# Saddened and Willing



## eyez.burg (Jul 10, 2008)

Hi everyone. Ok, my guy and I have been together as a couple for a year and have known each other for about 3 years before that. A couple of days ago he said that he was frustrated with me and he suggested either seperation or breaking up. He says that Im not responsible and that he feels I have no strong goals. He also says that my insecurity is an issue. 

My goal is to get my masters in nursing. He says that he has to push me to get me to get anywhere and that he's told me many times and he feels I have just not listened. Since our last talk about it, a few months ago, I'm getting my CNA and working at becoming better. He feels that I haven't done as much as I couldve. 

There is also the insecurity thing. I'll admit...I am insecure. I trust him but I guess Im just afraid even though I know he won't do anything. I'm working very hard at getting over that. 

He says he didn't want to seperate and he doesn't want to break up. He also said that he is confused and lost and needs to see if I'm really what he wants. However, just when I think of positive things he says, I also think of negative. He also said that without me he wouldn't have to worry so much about doing something and that he's never had to ask permission about going out. He has the same insecurity as me but it just seems that he handles them better. 

I dont want to see us end. I know I could do better. I cried that night and he came close. I thought we were fine before this but I guess I was very wrong. He said that he wants me to be the one he marries, has kids with, and spends the rest of his life with.

This seperation scares me alot. I have a certain amount of time before we talk again to see the road we're gonna go down. I have texted him and sometimes he's sweet and other times hes cold-shoulder-ish. I would like to give him his space, but it's really hard. I know I have to stay busy and not think about it. All of my friends talk only about my ex when Im around and my family is not close. He's the only one that I have to talk to and hang out with.

• • •

### Task
Write the next part of the forum post above about the strained relationship, starting right after its last sentence.

(Stored entries)

• • •

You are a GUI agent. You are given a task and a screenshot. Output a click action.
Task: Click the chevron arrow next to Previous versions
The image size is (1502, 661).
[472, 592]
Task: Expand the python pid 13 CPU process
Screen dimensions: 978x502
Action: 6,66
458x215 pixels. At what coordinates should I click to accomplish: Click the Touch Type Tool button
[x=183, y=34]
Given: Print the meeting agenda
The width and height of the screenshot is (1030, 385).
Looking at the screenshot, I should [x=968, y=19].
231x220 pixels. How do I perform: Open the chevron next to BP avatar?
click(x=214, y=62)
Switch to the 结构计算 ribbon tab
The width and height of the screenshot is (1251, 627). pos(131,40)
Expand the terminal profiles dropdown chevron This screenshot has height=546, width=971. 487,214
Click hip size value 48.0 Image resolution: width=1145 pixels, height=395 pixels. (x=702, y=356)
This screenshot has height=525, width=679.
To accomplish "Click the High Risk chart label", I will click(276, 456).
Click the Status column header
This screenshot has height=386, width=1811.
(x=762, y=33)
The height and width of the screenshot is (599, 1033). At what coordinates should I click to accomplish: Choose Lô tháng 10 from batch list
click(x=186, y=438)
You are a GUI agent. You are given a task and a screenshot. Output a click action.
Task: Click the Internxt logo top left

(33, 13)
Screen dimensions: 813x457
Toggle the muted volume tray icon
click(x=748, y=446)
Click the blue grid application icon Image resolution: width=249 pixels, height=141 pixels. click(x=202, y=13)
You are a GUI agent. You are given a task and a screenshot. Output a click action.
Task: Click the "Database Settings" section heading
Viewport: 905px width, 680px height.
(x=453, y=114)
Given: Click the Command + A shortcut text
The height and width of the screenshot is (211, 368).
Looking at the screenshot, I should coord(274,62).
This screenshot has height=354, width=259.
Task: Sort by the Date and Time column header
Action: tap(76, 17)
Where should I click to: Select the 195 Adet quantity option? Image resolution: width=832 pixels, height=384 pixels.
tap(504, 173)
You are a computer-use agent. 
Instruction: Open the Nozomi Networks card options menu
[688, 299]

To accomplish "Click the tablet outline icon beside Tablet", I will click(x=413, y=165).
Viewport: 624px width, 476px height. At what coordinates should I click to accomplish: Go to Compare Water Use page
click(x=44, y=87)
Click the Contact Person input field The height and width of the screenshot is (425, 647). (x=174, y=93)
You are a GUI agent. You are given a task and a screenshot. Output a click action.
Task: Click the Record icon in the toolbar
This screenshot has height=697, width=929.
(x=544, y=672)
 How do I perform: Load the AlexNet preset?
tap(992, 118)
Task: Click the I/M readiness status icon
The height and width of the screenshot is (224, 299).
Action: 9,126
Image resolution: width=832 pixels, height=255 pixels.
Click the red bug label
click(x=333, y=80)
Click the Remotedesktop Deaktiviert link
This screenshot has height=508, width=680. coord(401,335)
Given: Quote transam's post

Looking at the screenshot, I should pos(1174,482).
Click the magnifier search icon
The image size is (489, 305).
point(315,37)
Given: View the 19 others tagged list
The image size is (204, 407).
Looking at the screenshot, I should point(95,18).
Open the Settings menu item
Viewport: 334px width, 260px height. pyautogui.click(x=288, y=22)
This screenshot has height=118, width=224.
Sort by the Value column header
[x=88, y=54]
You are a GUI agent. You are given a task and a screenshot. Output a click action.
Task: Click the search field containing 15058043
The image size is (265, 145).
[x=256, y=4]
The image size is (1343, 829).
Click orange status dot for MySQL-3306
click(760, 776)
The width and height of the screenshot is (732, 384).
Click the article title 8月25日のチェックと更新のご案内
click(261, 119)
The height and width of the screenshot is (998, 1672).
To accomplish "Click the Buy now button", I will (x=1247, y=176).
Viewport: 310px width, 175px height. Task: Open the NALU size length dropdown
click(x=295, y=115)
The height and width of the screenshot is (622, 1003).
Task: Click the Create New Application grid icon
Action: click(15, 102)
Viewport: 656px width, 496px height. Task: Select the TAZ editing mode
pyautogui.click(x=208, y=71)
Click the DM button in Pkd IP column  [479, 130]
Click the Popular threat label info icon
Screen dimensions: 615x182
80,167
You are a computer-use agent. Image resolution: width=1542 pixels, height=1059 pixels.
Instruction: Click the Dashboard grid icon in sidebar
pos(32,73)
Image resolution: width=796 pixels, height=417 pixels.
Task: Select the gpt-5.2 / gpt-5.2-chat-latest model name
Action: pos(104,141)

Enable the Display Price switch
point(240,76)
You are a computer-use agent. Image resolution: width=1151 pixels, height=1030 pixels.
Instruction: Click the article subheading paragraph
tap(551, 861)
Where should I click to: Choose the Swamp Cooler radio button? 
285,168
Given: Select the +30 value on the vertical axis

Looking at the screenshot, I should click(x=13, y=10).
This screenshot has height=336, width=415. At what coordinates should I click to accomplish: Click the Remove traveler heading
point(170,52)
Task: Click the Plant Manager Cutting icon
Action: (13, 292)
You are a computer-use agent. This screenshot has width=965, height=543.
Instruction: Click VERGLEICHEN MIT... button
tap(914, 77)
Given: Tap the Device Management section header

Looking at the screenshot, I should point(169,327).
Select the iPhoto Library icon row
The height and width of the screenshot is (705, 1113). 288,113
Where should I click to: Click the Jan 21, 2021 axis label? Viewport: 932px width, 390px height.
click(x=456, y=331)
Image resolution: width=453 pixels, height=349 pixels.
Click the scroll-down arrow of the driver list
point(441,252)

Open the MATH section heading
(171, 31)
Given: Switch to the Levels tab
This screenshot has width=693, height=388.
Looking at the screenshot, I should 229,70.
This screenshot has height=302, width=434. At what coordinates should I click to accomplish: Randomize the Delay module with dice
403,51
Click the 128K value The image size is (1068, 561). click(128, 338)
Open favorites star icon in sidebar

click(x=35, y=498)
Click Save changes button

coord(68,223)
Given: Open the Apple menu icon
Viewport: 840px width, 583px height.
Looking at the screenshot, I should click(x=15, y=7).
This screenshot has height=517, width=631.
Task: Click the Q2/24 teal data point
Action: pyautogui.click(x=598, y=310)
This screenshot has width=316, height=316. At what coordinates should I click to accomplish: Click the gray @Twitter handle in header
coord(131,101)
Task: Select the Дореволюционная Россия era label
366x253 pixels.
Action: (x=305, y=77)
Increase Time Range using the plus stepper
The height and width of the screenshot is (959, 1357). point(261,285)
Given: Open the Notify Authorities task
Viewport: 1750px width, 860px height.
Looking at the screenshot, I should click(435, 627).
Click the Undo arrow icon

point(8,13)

• • •

### In response
They say that true love will get through anything and I agree with that. However it's hard to get through something like this and think positive. I can put a front on at work and at school but when Im alone or at night...I cant handle it. It's pure hell. The only thing I can do is hope and pray.


----------



## draconis (Oct 3, 2007)

True love is something you work through together. He doesn't see this as true love and he is questioning what he wants. There is no need to wait on him and let him explore while you wait and give him more options. 

Take care of yourself. Make yourself better through college, job and your hobbies. Take time and explore your freedom and see if he really is the one you want.

After all is said and done if the both of you end up together then maybe you can chalk it up to fate. 

draconis


----------



## 827Aug (Apr 27, 2008)

Hi eyez.burg!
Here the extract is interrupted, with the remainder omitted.